# Provided material
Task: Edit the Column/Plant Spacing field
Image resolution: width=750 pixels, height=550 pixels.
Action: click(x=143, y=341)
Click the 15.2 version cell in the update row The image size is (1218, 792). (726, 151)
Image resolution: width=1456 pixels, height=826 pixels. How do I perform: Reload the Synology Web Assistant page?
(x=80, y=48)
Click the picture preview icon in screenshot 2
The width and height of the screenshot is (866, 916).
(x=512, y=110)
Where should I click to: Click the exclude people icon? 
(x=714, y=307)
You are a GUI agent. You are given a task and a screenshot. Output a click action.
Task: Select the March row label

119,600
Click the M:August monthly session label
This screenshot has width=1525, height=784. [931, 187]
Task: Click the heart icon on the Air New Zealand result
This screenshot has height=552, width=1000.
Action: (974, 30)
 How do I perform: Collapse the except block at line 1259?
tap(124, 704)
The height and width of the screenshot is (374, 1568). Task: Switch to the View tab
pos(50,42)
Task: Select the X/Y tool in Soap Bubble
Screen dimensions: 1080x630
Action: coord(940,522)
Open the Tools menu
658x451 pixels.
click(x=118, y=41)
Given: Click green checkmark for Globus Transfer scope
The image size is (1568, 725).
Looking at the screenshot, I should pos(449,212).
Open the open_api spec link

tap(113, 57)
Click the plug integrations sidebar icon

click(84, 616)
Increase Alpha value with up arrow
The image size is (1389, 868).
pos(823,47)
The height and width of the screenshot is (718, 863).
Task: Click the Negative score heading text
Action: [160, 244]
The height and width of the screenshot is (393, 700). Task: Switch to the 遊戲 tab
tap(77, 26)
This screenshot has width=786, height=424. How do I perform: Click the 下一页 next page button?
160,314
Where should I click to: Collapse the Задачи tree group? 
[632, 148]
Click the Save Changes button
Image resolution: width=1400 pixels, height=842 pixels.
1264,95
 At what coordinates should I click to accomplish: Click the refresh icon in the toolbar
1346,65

# Goal of the exercise
Only the lines from the line with "The image size is (1568, 725)." to the final line of the entries are to be returned, each exactly as written, both ends included.

# Output for this exercise
The image size is (1568, 725).
Looking at the screenshot, I should pos(449,212).
Open the open_api spec link

tap(113, 57)
Click the plug integrations sidebar icon

click(84, 616)
Increase Alpha value with up arrow
The image size is (1389, 868).
pos(823,47)
The height and width of the screenshot is (718, 863).
Task: Click the Negative score heading text
Action: [160, 244]
The height and width of the screenshot is (393, 700). Task: Switch to the 遊戲 tab
tap(77, 26)
This screenshot has width=786, height=424. How do I perform: Click the 下一页 next page button?
160,314
Where should I click to: Collapse the Задачи tree group? 
[632, 148]
Click the Save Changes button
Image resolution: width=1400 pixels, height=842 pixels.
1264,95
 At what coordinates should I click to accomplish: Click the refresh icon in the toolbar
1346,65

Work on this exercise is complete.